Very often in medieval or renaissance art, what appears to be a game of chess is a game of rithmomachia.
Rithmomachia was played on a chequered board, like chess, but the board was rectangular, not square. Also like chess, it was a game of territory and capture, and an emblem of intellectual prowess.
But unlike chess, it was a game in which the building of harmonious and pleasing patterns was not merely a side effect of the play: it was the whole object. The game was rooted in Boethian number systems, a neo-Pythagorean doctrine of great influence in the Middle Ages, according to which numbers were philosophical entities which lay, in various important and profoundly interrelated sequences, at the heart of everything.
Each player had counters marked with numbers disposed according to various of these sequences – square numbers, triangular numbers, hexagonal numbers and so on – the numbers on each row derived in increasingly arcane fashions from those on the row above:
The object of rithmomachia varied depending on the skill of the opponents. There were eight possible Victories, as they were known – five Common and three Proper. It was agreed at the outset which Victory would be played for. The Common Victories involved counting pieces captured, value of pieces captured, and so on. The Proper Victories were more esoteric, requiring the player to align sequences of numbers in arithmetical, geometrical and so-called harmonic progressions. The highest Victory of all – the so-called Victoria Praestantissima or Victoria Excellentissima – invited players to align four pieces in a row in such a way that all three progressions were expressed therein (examples, for what it’s worth, would be (2,3,4,6), (7,8,9,12) and (12,15,16,20)).
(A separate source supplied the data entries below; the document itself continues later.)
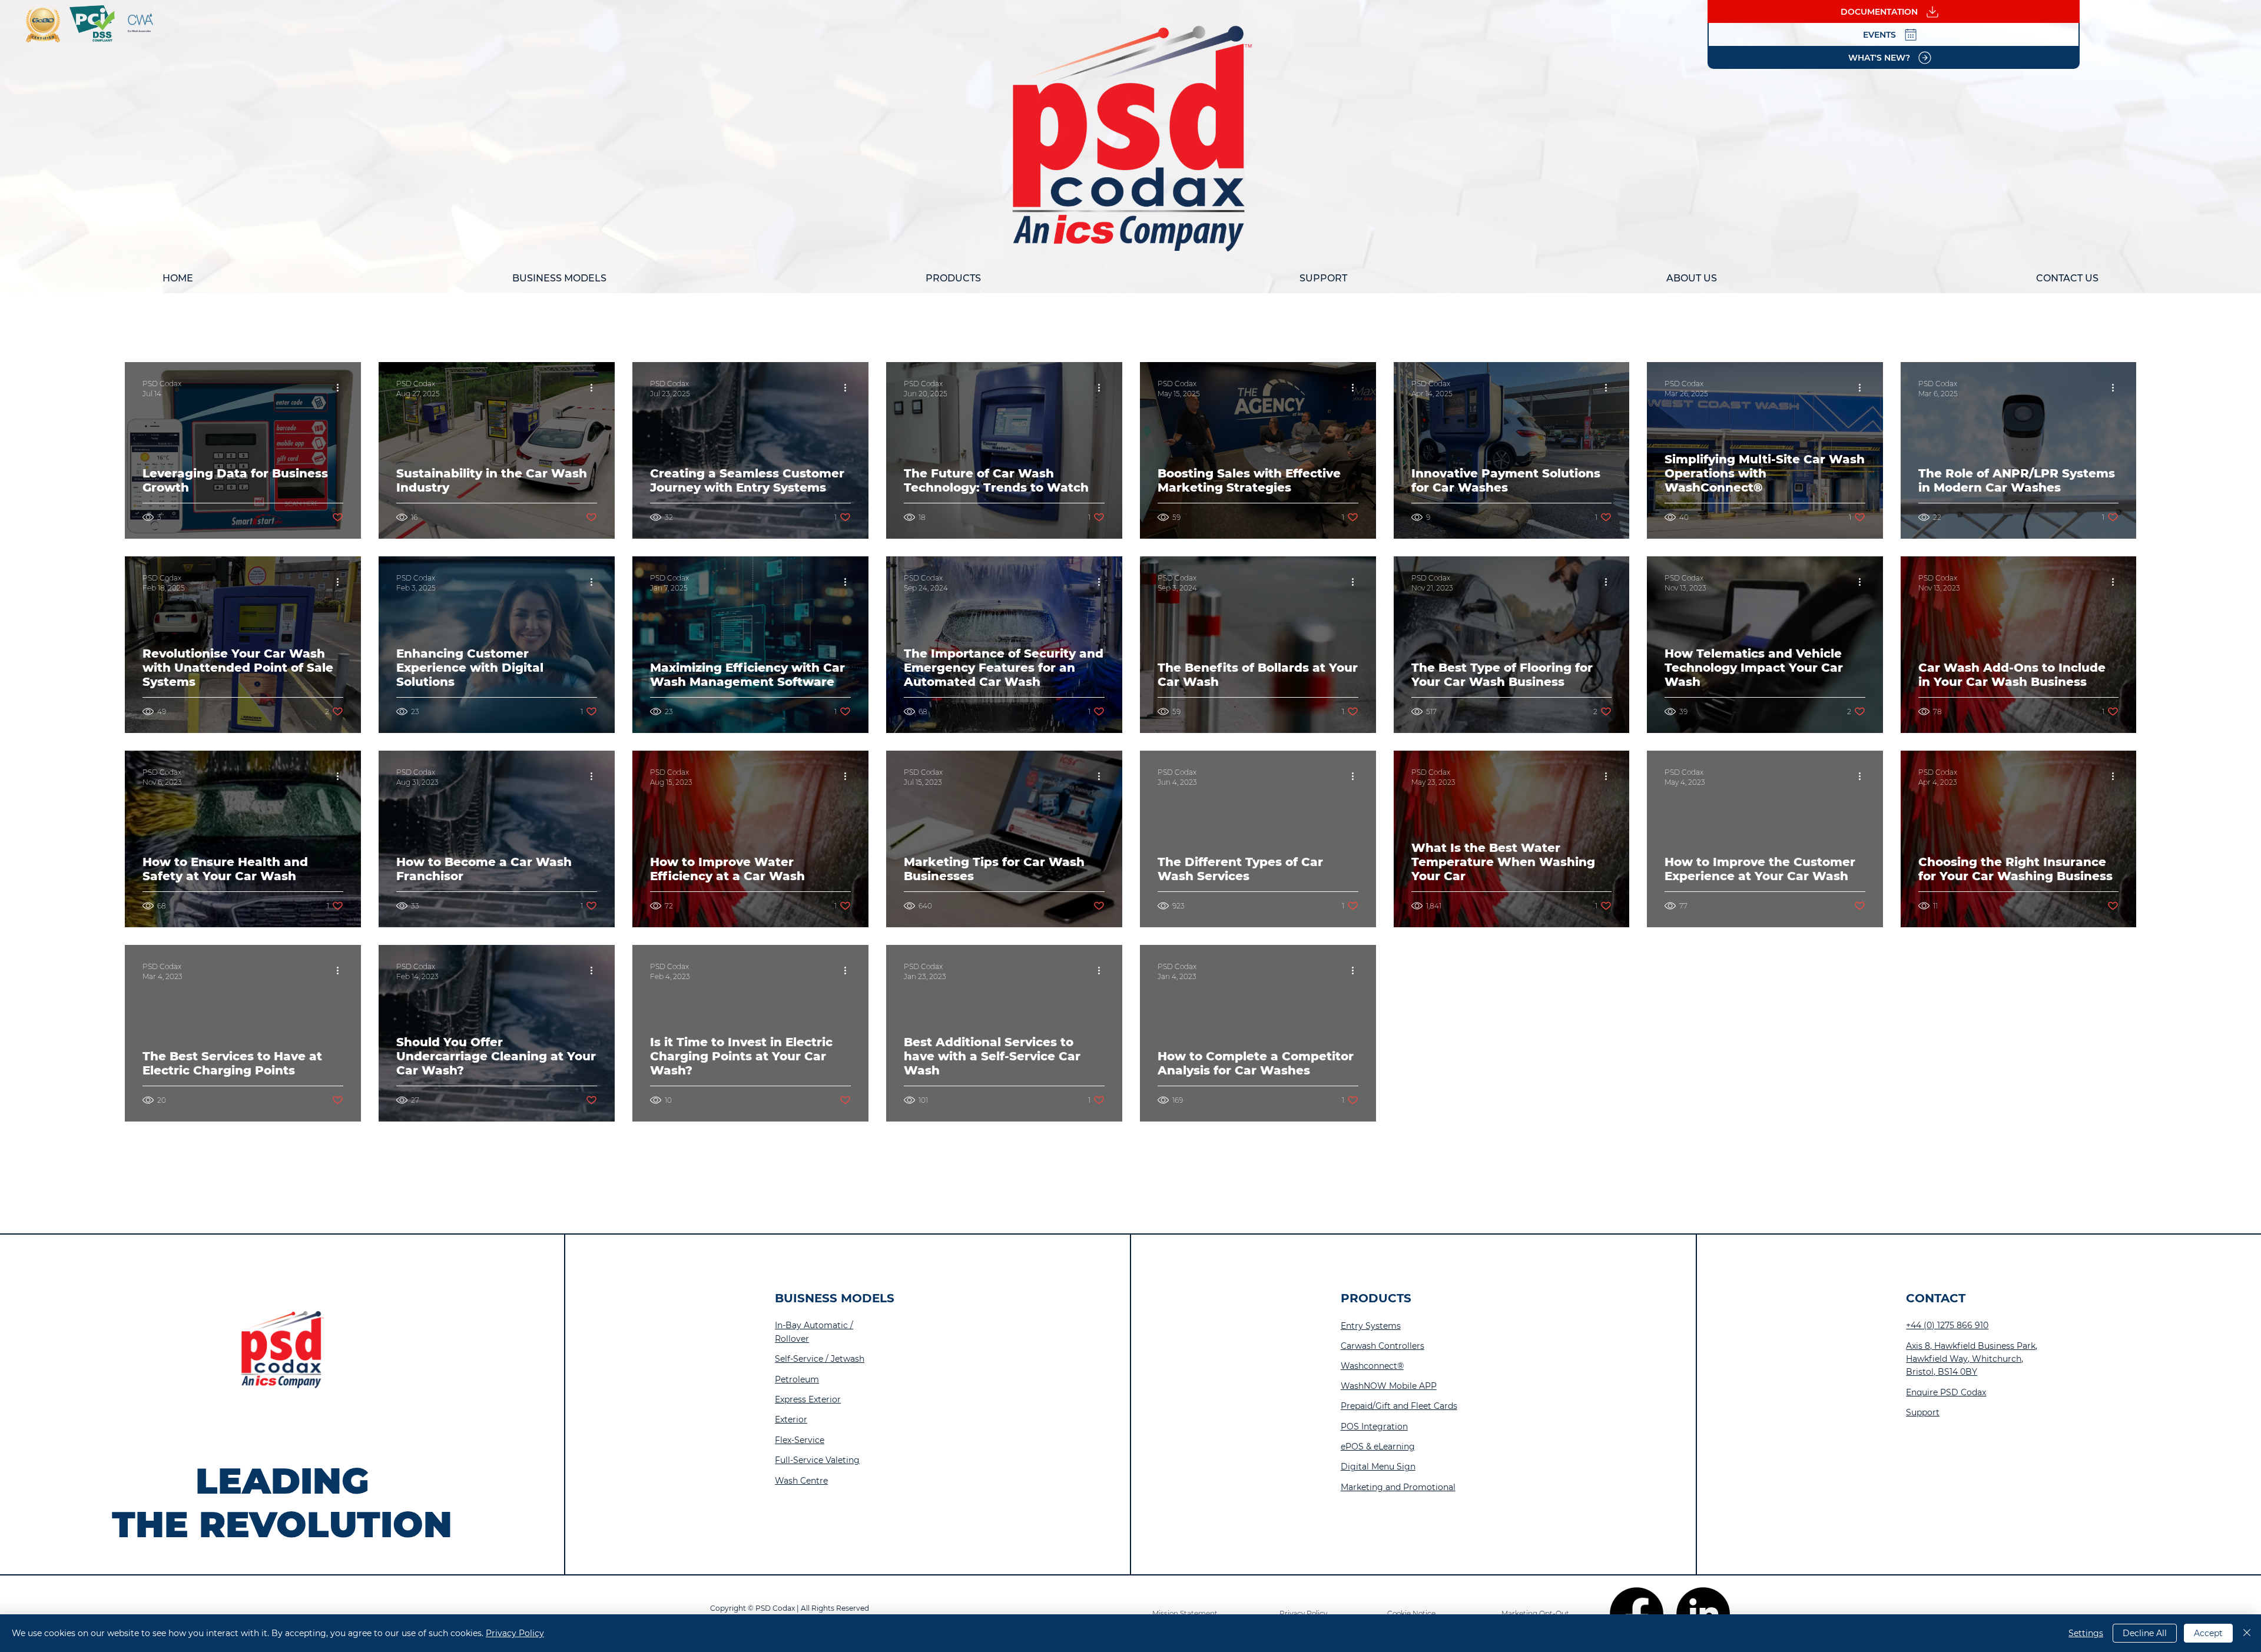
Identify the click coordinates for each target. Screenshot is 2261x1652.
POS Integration (1374, 1426)
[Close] (2247, 1633)
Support (1923, 1412)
Thus rithmomachia, partly a mnemonic and intellectual aid and partly the proper occupation of a magus or scholar, was bound intimately into its intellectual world. And for this reason, it was rapidly and almost entirely extinguished by the collapse of Boethian number theory, which was ousted by advances in trigonometry and algebra towards the end of the sixteenth century.
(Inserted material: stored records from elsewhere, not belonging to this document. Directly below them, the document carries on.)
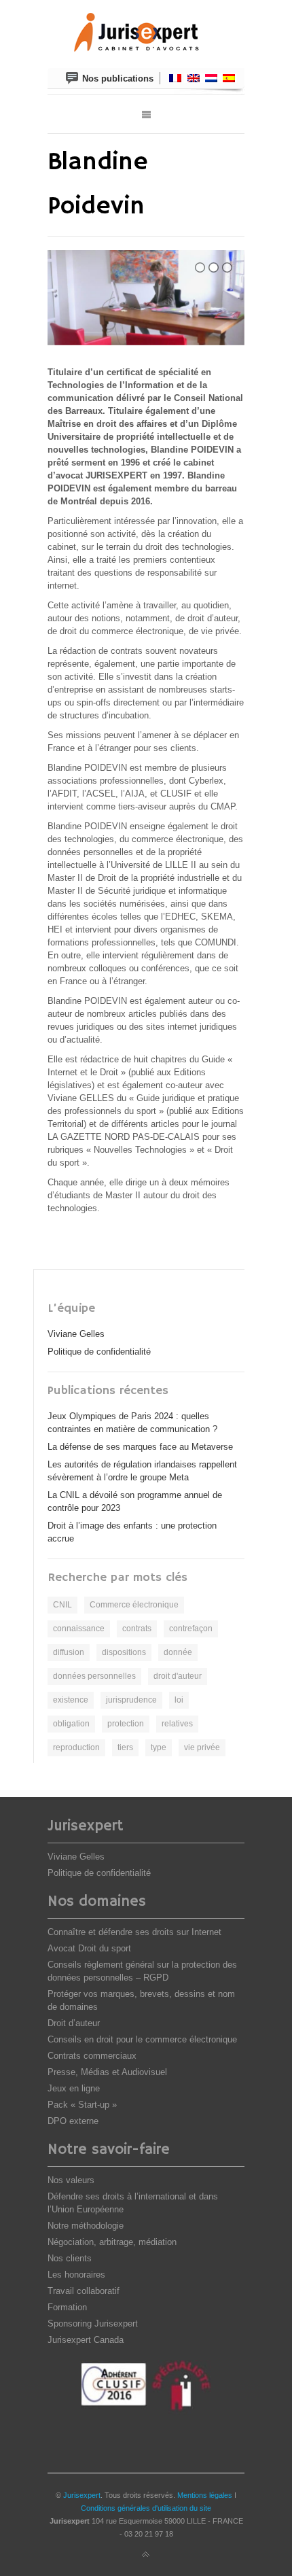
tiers (125, 1747)
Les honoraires (76, 2274)
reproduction (76, 1747)
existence (70, 1700)
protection (125, 1723)
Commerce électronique (134, 1604)
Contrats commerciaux (92, 2056)
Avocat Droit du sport (89, 1948)
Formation (67, 2307)
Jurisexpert (82, 2495)
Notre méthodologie (86, 2226)
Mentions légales (204, 2495)
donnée (178, 1652)
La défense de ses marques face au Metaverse (140, 1447)
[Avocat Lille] (146, 34)
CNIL (62, 1604)
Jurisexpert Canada (86, 2340)
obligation (71, 1723)
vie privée (202, 1747)
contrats (136, 1628)
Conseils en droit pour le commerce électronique (142, 2039)
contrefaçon (191, 1628)
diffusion (68, 1652)
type (158, 1747)
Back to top (146, 2554)
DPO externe (73, 2121)
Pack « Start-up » (82, 2105)
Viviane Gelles (76, 1334)
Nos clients (70, 2258)
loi (179, 1700)
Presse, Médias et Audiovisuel (107, 2072)
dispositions (124, 1652)
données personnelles (94, 1676)
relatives (177, 1723)
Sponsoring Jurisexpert (93, 2323)
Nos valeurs (71, 2180)
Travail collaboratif (84, 2291)
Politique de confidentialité (99, 1351)
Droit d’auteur (74, 2023)
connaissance (79, 1628)
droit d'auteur (177, 1676)
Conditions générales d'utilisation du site (146, 2508)
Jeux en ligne (74, 2088)
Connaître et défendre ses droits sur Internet (134, 1932)
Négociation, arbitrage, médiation (112, 2242)
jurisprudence (131, 1700)
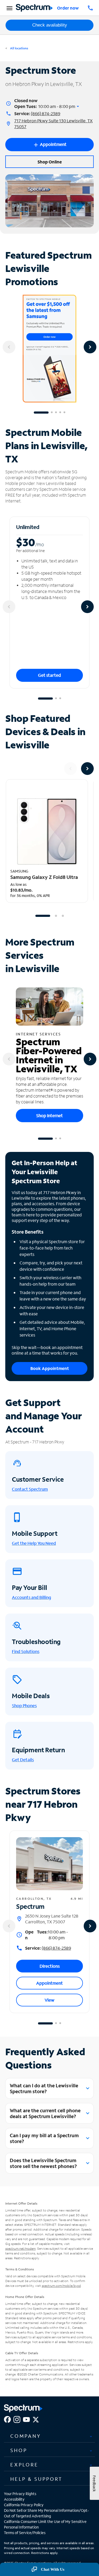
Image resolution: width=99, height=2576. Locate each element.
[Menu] (9, 8)
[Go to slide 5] (64, 412)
We do not exhaust the possibilities of games. The game merely ceases to be relevant. In 1943 Hermann Hesse published his last novel, The Glass Bead Game, in which, in some ill-defined future (perhaps, he suggested, at the outset of the 25th century), philosophers and aestheticians withdraw into monastic communities the better to pursue an ultra-intellectual game, the counters of which are the totality of cultural and scientific– and especially mathematical and musical – knowledge.
Hesse is describing the distaff as he perceived it between action in the world and stoical withdrawal from it; all cultural and intellectual life, he seems to be saying, are a closed system, one in which your manifest excellence is no preparation for an actual life. But the history and especially the disappearance of rithmomachia tell us the reverse: that a game is bound utterly to the wider conditions of its existence. A game is an oblique form of inquiry, not simply an object of knowledge. And sooner or later we will cease to inquire into what no longer interests us, no matter how interesting the form of that inquiry.